OBJECTIVE: Please set out the items as a Markdown table with the columns Row and Entry, starting at the line that contains "You are a computer-use agent. Viewport: 654px" and ending at the line that contains "point(245,36)". Number each line and leave out blank lines.
## start SUPPLIED RECORDS
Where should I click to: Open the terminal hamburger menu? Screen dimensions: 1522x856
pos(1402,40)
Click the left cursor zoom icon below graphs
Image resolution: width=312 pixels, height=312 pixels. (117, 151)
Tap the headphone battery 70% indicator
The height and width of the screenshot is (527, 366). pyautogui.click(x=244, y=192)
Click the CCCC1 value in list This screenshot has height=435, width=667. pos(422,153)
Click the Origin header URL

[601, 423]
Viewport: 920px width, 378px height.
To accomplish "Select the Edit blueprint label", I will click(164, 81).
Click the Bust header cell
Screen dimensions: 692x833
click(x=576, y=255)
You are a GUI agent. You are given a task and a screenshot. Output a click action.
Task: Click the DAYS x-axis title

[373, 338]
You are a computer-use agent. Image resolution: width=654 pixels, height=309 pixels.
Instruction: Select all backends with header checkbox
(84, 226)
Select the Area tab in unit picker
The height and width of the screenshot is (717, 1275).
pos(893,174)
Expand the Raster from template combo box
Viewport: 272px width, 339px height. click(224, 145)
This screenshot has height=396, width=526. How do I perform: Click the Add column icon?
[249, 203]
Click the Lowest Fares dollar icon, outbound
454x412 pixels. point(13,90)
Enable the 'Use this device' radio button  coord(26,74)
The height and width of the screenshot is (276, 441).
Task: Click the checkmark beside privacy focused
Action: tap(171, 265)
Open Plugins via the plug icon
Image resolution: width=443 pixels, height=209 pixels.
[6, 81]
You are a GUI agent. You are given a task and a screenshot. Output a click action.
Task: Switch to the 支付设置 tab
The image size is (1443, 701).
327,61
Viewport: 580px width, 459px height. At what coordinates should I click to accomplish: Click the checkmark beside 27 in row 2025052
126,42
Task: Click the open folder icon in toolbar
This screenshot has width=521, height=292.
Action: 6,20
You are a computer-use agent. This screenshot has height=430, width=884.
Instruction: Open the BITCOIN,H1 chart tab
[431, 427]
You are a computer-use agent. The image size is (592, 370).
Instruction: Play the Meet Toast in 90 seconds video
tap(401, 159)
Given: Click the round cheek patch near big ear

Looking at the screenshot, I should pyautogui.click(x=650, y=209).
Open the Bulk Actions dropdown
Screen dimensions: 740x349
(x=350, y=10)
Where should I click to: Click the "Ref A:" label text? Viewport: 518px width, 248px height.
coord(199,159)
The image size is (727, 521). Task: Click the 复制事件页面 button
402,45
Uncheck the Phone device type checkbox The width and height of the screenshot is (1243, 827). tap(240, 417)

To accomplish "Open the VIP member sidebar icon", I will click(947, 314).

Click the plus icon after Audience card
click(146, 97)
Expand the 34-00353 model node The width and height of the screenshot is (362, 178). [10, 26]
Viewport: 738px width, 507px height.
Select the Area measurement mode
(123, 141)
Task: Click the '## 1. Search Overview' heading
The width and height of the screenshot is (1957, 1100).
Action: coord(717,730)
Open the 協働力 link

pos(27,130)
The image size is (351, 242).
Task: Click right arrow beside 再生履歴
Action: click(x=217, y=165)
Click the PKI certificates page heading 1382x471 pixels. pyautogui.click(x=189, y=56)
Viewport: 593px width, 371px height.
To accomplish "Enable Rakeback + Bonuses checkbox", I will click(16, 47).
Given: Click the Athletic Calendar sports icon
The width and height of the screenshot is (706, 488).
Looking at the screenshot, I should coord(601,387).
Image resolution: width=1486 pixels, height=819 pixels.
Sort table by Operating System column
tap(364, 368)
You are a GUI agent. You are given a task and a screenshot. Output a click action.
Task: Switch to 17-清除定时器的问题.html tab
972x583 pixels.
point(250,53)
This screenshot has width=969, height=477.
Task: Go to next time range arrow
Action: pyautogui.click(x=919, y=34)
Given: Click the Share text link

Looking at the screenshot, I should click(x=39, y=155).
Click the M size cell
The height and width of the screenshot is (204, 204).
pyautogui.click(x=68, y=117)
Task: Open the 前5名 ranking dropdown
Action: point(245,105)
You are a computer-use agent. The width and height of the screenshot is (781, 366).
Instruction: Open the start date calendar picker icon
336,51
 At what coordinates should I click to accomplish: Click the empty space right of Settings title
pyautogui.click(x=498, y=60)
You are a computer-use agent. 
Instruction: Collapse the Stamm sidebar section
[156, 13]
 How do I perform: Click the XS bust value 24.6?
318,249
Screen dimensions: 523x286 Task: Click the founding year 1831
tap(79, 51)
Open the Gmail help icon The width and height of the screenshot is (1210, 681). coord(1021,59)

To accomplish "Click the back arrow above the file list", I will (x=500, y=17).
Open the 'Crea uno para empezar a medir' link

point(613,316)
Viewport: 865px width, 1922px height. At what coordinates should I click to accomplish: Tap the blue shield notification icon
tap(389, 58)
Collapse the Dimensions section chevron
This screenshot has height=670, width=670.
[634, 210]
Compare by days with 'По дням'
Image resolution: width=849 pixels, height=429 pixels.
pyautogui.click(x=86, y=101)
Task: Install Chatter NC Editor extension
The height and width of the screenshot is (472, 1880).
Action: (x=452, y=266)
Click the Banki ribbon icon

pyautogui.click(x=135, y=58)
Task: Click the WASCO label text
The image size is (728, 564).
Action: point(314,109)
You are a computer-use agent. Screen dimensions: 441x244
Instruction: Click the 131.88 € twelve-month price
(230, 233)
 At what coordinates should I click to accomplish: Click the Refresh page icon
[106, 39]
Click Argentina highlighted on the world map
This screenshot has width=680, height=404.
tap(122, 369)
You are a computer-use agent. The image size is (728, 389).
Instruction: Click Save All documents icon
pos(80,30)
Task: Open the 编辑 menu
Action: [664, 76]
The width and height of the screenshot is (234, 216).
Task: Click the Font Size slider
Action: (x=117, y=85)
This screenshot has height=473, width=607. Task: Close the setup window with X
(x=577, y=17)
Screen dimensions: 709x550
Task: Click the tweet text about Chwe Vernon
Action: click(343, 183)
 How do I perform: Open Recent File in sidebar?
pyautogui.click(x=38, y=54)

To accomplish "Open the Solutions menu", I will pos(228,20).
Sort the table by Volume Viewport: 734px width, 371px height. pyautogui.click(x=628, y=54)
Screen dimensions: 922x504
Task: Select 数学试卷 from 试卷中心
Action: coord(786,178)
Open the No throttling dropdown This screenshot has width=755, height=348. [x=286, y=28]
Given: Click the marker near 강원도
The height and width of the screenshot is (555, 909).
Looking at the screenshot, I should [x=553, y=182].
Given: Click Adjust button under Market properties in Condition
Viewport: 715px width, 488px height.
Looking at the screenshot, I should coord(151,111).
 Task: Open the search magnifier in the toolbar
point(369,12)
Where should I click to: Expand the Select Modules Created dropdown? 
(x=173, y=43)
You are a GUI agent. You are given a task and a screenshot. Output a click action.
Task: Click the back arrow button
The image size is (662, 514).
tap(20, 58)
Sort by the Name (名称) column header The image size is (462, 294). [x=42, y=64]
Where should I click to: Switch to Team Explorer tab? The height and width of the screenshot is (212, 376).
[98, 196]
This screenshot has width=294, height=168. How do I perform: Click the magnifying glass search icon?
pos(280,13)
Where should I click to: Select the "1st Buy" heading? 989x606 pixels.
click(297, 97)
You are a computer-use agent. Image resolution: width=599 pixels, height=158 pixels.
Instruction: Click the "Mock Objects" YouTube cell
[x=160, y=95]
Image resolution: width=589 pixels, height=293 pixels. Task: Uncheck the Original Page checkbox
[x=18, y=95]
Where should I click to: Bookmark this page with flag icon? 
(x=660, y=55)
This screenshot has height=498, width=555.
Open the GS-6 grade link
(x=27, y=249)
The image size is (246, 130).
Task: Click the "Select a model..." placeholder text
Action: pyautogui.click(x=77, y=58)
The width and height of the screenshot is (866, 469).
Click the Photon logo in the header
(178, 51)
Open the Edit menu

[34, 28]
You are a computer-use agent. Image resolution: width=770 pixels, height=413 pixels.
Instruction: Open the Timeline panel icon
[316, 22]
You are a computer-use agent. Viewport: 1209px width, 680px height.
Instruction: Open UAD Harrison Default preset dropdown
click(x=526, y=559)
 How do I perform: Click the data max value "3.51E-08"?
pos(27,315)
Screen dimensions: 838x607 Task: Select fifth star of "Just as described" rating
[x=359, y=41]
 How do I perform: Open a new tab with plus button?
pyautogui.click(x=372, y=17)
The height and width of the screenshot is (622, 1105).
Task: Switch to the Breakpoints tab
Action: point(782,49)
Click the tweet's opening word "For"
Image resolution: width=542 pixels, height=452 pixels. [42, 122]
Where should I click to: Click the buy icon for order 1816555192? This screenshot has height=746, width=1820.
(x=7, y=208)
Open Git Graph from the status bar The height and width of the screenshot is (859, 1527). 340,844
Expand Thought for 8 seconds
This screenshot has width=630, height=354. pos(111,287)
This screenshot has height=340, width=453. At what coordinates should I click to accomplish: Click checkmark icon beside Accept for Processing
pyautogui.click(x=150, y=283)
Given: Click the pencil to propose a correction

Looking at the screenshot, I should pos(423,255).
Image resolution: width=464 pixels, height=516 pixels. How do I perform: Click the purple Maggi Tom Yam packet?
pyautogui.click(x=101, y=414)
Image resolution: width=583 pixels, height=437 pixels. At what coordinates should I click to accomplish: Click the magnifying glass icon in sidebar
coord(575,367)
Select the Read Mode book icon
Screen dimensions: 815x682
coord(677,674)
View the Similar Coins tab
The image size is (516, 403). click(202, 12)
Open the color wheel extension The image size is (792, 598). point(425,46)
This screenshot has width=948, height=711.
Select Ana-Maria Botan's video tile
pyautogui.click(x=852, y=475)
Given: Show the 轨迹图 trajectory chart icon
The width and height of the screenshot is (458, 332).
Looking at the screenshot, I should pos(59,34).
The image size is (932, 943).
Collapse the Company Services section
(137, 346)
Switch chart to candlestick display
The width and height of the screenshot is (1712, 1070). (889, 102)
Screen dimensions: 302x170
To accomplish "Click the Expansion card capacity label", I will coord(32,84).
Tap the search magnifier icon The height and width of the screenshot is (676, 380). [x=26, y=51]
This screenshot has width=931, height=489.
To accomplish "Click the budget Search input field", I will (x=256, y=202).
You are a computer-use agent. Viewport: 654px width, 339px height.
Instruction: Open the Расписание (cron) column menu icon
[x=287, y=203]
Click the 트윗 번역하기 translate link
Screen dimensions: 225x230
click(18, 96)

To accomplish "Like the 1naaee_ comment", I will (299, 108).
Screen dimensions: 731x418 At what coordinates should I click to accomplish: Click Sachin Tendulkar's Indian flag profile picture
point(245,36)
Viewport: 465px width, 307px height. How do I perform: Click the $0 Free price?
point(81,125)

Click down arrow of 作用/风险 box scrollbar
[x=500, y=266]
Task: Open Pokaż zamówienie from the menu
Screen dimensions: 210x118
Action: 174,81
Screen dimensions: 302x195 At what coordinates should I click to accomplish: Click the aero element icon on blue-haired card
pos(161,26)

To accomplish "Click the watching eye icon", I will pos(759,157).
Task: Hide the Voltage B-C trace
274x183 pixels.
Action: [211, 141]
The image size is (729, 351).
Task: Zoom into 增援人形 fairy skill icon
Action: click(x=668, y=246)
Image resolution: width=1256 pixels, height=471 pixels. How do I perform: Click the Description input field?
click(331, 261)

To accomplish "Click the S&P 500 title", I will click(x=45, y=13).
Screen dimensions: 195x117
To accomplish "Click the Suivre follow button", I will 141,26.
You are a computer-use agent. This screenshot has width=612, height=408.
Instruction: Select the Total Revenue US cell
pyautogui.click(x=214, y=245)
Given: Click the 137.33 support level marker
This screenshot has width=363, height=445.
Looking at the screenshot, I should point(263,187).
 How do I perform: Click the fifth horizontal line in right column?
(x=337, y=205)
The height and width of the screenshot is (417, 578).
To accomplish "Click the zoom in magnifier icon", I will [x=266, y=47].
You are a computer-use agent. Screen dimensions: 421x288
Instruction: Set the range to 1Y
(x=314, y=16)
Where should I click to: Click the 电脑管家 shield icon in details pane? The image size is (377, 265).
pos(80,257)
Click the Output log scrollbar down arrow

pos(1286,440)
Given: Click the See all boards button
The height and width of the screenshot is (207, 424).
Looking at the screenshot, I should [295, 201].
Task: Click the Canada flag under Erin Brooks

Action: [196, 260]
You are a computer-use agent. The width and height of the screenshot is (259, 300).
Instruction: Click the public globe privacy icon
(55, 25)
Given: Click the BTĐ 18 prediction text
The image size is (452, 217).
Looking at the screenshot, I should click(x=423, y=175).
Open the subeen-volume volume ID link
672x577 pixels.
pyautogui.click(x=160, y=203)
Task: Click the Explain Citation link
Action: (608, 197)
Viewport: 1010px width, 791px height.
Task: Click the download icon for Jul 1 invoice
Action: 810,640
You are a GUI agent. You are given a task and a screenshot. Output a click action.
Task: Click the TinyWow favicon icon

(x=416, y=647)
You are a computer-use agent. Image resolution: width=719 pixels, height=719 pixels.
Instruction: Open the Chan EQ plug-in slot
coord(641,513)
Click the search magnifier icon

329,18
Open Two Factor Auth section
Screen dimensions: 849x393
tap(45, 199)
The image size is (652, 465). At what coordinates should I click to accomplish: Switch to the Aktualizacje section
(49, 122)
## end SUPPLIED RECORDS
RESULT OF THIS EXERCISE:
| Row | Entry |
|---|---|
| 1 | You are a computer-use agent. Viewport: 654px width, 339px height. |
| 2 | Instruction: Open the Расписание (cron) column menu icon |
| 3 | [x=287, y=203] |
| 4 | Click the 트윗 번역하기 translate link |
| 5 | Screen dimensions: 225x230 |
| 6 | click(18, 96) |
| 7 | To accomplish "Like the 1naaee_ comment", I will (299, 108). |
| 8 | Screen dimensions: 731x418 At what coordinates should I click to accomplish: Click Sachin Tendulkar's Indian flag profile picture |
| 9 | point(245,36) |